#### [Task details]
Output only the lines below from the one containing "Screen dimensions: 1088x690" to the one containing "Task: View analytics", exactly as written, both ends kept.

-------- Supplied records

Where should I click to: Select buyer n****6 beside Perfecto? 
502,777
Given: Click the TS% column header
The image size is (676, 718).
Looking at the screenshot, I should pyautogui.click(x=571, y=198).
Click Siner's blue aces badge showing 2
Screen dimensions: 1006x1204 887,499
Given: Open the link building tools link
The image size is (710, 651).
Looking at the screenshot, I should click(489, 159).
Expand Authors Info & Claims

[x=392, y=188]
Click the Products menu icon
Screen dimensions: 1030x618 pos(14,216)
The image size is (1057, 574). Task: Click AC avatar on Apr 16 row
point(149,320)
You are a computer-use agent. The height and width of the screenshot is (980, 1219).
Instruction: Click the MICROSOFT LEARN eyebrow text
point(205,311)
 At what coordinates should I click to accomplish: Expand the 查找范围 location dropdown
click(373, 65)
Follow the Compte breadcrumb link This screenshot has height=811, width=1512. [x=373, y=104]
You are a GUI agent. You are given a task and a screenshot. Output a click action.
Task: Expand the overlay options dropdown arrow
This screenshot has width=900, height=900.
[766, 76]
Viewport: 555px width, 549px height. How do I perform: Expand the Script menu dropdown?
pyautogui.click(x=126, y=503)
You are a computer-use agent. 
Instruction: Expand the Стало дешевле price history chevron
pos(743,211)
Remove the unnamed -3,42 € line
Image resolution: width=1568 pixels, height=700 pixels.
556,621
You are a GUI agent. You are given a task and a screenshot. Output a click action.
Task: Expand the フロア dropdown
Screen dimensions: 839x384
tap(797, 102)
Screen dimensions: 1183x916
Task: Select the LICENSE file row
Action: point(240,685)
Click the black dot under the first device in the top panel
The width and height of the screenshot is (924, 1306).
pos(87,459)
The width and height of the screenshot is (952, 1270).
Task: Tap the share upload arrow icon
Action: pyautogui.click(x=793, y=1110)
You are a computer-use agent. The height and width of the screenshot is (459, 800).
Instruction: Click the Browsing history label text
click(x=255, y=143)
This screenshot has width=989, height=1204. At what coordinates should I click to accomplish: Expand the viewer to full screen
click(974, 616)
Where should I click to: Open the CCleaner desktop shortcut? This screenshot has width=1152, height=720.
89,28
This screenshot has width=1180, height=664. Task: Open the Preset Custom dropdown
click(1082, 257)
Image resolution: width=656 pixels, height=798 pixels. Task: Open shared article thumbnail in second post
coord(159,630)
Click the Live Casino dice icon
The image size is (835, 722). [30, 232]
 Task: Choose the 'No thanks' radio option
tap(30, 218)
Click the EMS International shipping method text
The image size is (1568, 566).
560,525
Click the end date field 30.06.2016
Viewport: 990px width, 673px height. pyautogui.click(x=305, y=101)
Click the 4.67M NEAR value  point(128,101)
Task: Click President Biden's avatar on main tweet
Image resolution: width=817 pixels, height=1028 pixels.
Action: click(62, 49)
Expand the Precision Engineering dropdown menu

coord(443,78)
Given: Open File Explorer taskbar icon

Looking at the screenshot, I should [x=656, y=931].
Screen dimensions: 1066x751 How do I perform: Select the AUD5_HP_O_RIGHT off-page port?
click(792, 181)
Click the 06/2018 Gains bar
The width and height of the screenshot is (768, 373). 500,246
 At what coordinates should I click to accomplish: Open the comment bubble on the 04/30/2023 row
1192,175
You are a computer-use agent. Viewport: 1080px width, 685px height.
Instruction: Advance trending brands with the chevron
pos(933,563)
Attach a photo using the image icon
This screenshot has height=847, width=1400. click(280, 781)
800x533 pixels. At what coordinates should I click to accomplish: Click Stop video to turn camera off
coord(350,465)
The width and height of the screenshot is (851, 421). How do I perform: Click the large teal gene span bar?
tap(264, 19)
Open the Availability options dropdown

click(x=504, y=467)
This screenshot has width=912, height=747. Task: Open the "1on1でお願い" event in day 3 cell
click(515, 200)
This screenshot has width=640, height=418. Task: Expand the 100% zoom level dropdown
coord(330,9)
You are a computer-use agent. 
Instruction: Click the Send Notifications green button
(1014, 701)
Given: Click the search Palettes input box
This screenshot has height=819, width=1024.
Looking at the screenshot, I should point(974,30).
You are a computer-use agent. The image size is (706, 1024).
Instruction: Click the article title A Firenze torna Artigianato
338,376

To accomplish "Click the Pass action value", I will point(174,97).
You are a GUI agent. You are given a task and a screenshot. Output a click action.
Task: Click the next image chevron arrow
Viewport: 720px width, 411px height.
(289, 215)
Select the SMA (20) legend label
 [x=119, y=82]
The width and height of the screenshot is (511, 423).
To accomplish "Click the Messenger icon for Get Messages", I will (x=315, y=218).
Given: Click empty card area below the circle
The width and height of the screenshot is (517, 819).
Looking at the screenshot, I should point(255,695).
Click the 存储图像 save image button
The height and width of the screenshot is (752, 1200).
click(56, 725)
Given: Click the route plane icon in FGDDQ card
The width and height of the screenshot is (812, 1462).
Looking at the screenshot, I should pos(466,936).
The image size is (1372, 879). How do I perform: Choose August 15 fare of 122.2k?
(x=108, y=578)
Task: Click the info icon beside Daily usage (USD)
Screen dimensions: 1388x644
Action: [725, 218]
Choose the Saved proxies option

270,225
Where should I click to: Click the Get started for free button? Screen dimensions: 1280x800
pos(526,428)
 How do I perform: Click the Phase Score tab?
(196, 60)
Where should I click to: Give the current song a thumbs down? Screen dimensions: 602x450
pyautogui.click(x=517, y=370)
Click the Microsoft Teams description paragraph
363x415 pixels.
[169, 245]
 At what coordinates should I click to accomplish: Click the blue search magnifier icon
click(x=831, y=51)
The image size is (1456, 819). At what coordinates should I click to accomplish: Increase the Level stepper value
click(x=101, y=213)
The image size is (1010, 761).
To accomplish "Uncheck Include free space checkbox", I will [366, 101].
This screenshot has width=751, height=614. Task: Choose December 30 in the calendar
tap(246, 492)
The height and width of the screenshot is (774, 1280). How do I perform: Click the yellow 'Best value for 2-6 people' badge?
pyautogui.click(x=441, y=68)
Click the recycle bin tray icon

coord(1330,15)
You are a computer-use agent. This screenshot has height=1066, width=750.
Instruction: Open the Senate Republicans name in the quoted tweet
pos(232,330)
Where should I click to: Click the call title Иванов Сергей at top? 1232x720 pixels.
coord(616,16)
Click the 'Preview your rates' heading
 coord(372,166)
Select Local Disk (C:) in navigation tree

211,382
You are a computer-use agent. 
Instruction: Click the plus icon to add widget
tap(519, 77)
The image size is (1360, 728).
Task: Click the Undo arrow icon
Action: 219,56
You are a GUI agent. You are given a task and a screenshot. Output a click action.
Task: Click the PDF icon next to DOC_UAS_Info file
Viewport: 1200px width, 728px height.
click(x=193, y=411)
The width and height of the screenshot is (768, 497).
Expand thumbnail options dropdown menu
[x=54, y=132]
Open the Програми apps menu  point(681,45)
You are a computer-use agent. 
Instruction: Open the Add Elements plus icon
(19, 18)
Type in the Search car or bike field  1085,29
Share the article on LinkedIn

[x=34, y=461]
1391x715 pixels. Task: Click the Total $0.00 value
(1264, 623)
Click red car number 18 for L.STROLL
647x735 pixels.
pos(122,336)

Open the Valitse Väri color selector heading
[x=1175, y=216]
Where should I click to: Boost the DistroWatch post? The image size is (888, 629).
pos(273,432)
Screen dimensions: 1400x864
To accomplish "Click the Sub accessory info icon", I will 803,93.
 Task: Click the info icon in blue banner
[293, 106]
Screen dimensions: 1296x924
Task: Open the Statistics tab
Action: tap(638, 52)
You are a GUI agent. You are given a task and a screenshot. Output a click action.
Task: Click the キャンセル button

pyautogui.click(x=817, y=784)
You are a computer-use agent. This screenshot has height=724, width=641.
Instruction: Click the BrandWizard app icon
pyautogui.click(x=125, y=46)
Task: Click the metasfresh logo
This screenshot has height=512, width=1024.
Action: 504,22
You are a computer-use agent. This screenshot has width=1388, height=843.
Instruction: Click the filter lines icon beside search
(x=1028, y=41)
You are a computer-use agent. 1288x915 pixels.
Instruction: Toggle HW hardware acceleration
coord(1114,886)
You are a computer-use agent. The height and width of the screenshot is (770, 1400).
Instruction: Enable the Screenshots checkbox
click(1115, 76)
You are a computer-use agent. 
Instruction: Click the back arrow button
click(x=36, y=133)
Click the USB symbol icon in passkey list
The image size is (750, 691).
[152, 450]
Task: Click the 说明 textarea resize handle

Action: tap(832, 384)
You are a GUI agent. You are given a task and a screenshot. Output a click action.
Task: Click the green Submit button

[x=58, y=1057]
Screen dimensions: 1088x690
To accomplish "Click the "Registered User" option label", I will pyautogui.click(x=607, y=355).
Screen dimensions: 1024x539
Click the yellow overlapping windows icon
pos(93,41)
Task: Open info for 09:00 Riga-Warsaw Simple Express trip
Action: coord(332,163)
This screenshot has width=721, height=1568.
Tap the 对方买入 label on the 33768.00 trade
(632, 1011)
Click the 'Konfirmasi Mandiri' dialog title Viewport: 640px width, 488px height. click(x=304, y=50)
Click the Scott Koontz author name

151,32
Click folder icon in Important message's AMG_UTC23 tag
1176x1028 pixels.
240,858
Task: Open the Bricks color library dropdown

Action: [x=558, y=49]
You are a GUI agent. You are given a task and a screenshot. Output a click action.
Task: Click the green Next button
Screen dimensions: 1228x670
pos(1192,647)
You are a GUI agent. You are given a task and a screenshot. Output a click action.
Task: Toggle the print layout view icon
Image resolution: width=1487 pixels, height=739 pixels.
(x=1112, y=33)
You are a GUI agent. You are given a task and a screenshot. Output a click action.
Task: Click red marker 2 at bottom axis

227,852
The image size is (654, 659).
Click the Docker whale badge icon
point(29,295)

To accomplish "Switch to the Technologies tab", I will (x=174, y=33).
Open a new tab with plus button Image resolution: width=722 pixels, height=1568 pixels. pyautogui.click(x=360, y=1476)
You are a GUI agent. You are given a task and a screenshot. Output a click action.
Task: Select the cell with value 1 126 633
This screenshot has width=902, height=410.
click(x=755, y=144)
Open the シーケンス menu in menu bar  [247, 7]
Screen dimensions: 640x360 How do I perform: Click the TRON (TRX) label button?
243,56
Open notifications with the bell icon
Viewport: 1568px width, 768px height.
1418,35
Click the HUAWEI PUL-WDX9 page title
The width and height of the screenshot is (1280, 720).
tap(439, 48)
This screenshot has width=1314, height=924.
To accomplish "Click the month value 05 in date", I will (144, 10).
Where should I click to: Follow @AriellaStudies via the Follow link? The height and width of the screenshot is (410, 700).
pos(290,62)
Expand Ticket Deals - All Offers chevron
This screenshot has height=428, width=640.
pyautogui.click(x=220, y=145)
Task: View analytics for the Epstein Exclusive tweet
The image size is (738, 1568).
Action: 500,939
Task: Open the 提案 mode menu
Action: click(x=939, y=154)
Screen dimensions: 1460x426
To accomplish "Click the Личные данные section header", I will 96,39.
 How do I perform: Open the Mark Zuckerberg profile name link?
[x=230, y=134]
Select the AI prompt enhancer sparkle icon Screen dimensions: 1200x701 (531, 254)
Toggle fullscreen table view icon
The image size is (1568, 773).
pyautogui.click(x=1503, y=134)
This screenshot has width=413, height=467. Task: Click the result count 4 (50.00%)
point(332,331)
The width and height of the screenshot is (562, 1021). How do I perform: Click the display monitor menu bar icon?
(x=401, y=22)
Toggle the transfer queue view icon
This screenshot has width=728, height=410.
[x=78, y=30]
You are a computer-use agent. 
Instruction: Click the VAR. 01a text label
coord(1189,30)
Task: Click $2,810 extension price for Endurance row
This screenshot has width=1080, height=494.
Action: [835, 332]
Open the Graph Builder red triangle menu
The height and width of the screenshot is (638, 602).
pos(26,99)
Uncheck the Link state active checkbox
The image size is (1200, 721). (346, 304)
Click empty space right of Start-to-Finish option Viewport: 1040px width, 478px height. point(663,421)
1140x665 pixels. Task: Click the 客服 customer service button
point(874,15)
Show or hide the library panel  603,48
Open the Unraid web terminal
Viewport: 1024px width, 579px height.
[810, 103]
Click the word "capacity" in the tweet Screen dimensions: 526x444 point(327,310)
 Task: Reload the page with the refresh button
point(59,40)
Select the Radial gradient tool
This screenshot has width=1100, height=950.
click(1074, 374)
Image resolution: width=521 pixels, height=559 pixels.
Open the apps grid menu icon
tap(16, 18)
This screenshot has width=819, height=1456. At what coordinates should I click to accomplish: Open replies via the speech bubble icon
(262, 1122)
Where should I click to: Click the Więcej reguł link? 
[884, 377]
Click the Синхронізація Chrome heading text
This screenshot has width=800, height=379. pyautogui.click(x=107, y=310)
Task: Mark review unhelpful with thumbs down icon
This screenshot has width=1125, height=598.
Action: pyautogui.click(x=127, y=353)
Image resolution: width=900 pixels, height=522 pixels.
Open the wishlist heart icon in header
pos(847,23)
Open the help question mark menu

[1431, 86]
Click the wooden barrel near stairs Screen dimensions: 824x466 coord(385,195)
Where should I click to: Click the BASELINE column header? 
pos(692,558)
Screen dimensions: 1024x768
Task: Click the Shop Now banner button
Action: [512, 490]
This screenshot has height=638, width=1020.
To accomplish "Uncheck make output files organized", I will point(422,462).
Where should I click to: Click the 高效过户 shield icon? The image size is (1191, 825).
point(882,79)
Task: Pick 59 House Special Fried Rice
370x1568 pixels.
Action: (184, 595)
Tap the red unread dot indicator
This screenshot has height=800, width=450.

----------------

#### [Expected output]
Screen dimensions: 1088x690
To accomplish "Click the "Registered User" option label", I will pyautogui.click(x=607, y=355).
Screen dimensions: 1024x539
Click the yellow overlapping windows icon
pos(93,41)
Task: Open info for 09:00 Riga-Warsaw Simple Express trip
Action: coord(332,163)
This screenshot has width=721, height=1568.
Tap the 对方买入 label on the 33768.00 trade
(632, 1011)
Click the 'Konfirmasi Mandiri' dialog title Viewport: 640px width, 488px height. click(x=304, y=50)
Click the Scott Koontz author name

151,32
Click folder icon in Important message's AMG_UTC23 tag
1176x1028 pixels.
240,858
Task: Open the Bricks color library dropdown

Action: [x=558, y=49]
You are a GUI agent. You are given a task and a screenshot. Output a click action.
Task: Click the green Next button
Screen dimensions: 1228x670
pos(1192,647)
You are a GUI agent. You are given a task and a screenshot. Output a click action.
Task: Toggle the print layout view icon
Image resolution: width=1487 pixels, height=739 pixels.
(x=1112, y=33)
You are a GUI agent. You are given a task and a screenshot. Output a click action.
Task: Click red marker 2 at bottom axis

227,852
The image size is (654, 659).
Click the Docker whale badge icon
point(29,295)

To accomplish "Switch to the Technologies tab", I will (x=174, y=33).
Open a new tab with plus button Image resolution: width=722 pixels, height=1568 pixels. pyautogui.click(x=360, y=1476)
You are a GUI agent. You are given a task and a screenshot. Output a click action.
Task: Select the cell with value 1 126 633
This screenshot has width=902, height=410.
click(x=755, y=144)
Open the シーケンス menu in menu bar  [247, 7]
Screen dimensions: 640x360 How do I perform: Click the TRON (TRX) label button?
243,56
Open notifications with the bell icon
Viewport: 1568px width, 768px height.
1418,35
Click the HUAWEI PUL-WDX9 page title
The width and height of the screenshot is (1280, 720).
tap(439, 48)
This screenshot has width=1314, height=924.
To accomplish "Click the month value 05 in date", I will (144, 10).
Where should I click to: Follow @AriellaStudies via the Follow link? The height and width of the screenshot is (410, 700).
pos(290,62)
Expand Ticket Deals - All Offers chevron
This screenshot has height=428, width=640.
pyautogui.click(x=220, y=145)
Task: View analytics for the Epstein Exclusive tweet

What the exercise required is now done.